- **Records excerpted from a collection**
⁂
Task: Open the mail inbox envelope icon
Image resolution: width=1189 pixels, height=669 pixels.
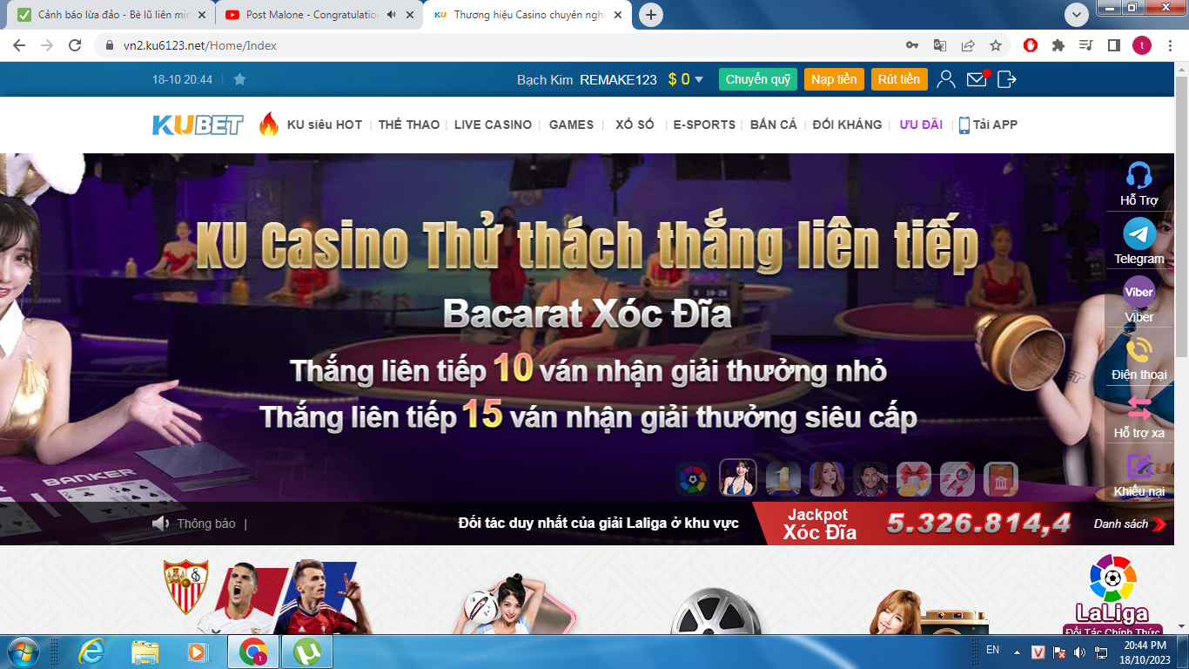Action: (x=977, y=79)
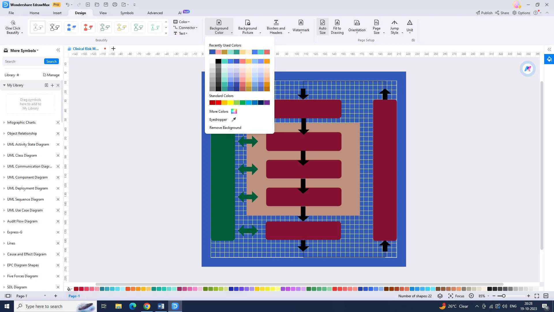
Task: Expand the Background Picture dropdown
Action: tap(261, 33)
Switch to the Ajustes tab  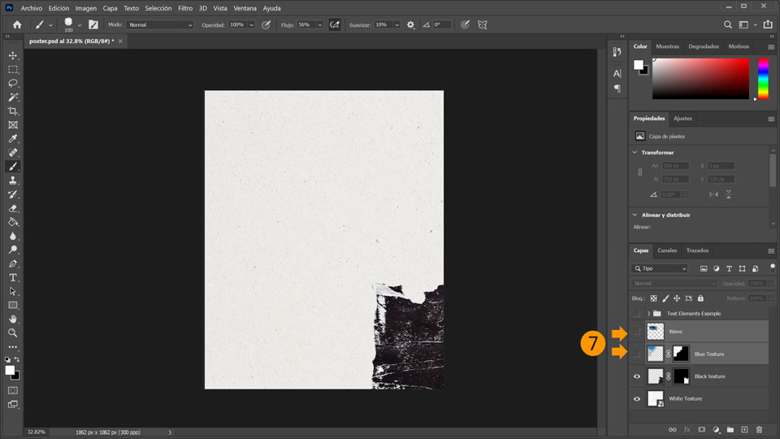683,119
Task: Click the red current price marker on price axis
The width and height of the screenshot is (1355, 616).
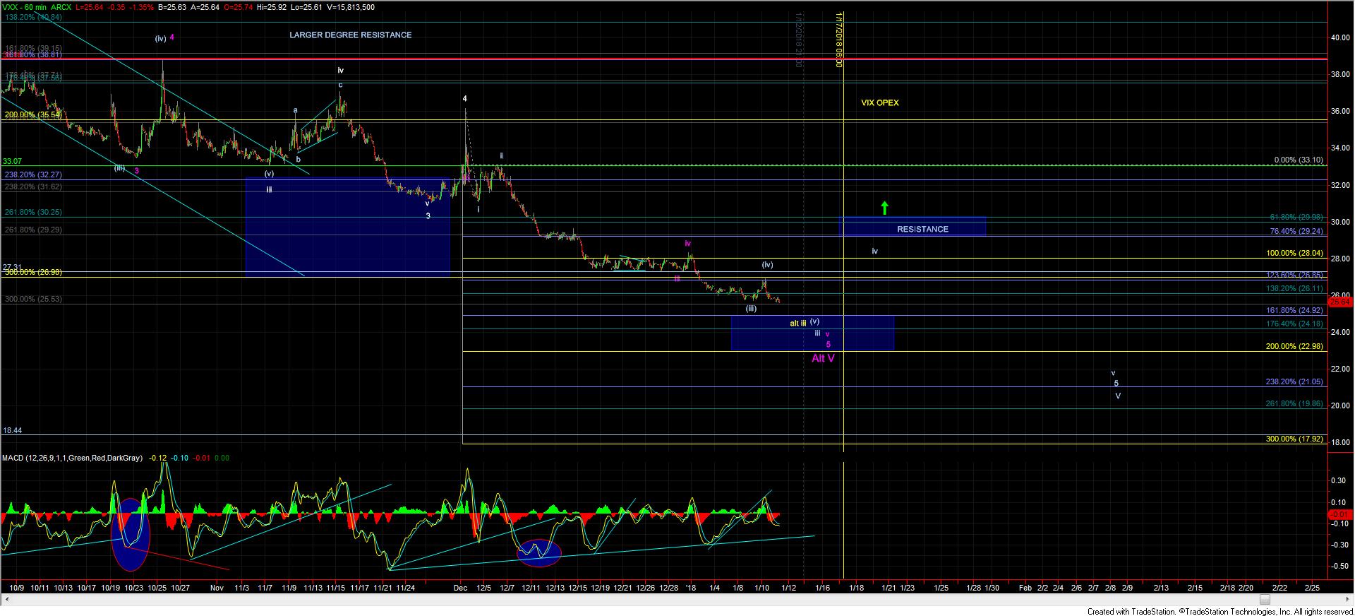Action: pos(1339,302)
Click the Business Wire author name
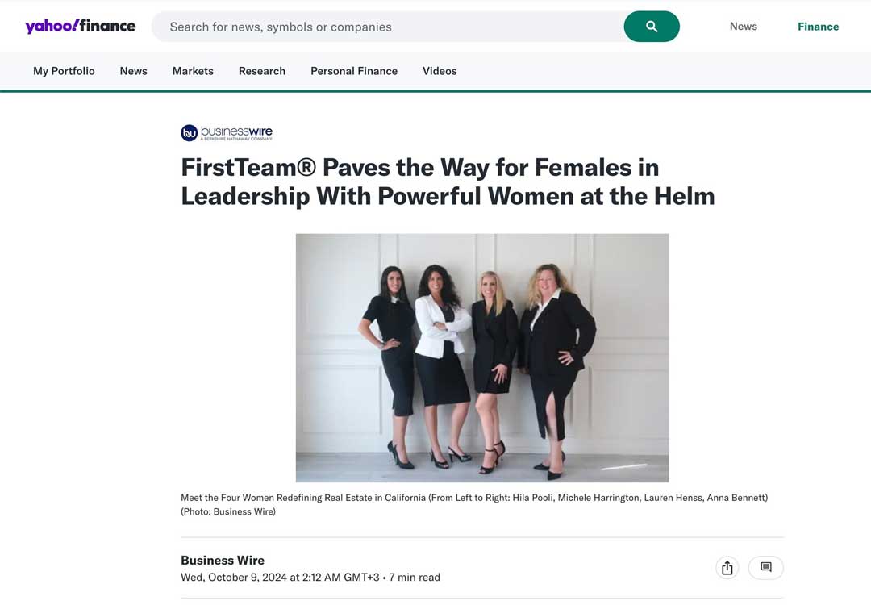This screenshot has width=871, height=605. coord(223,560)
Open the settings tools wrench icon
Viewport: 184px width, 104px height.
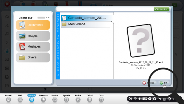tap(130, 99)
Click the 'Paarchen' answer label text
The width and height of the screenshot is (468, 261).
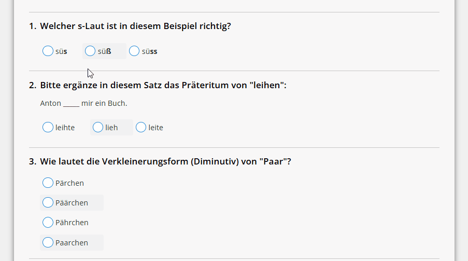tap(72, 243)
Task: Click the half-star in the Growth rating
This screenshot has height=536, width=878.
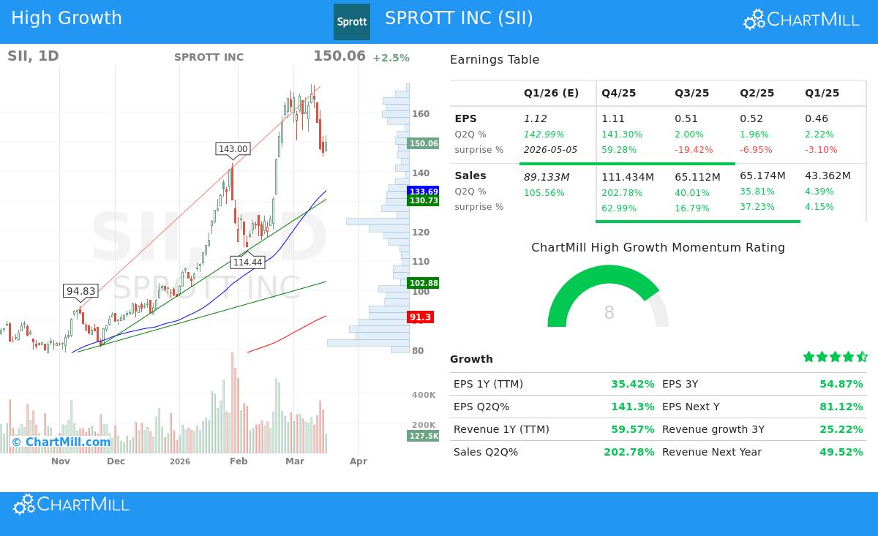Action: click(861, 357)
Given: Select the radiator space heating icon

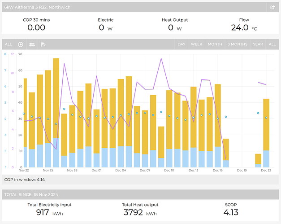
⁂
- **WORK REQUEST**
Before duplicating, set the pictures aside; then output exactly the lines from the one with "This screenshot has height=536, width=878." through the end of the records, and only those.

- **RESPONSE BOX**
This screenshot has height=536, width=878.
Action: click(861, 357)
Given: Select the radiator space heating icon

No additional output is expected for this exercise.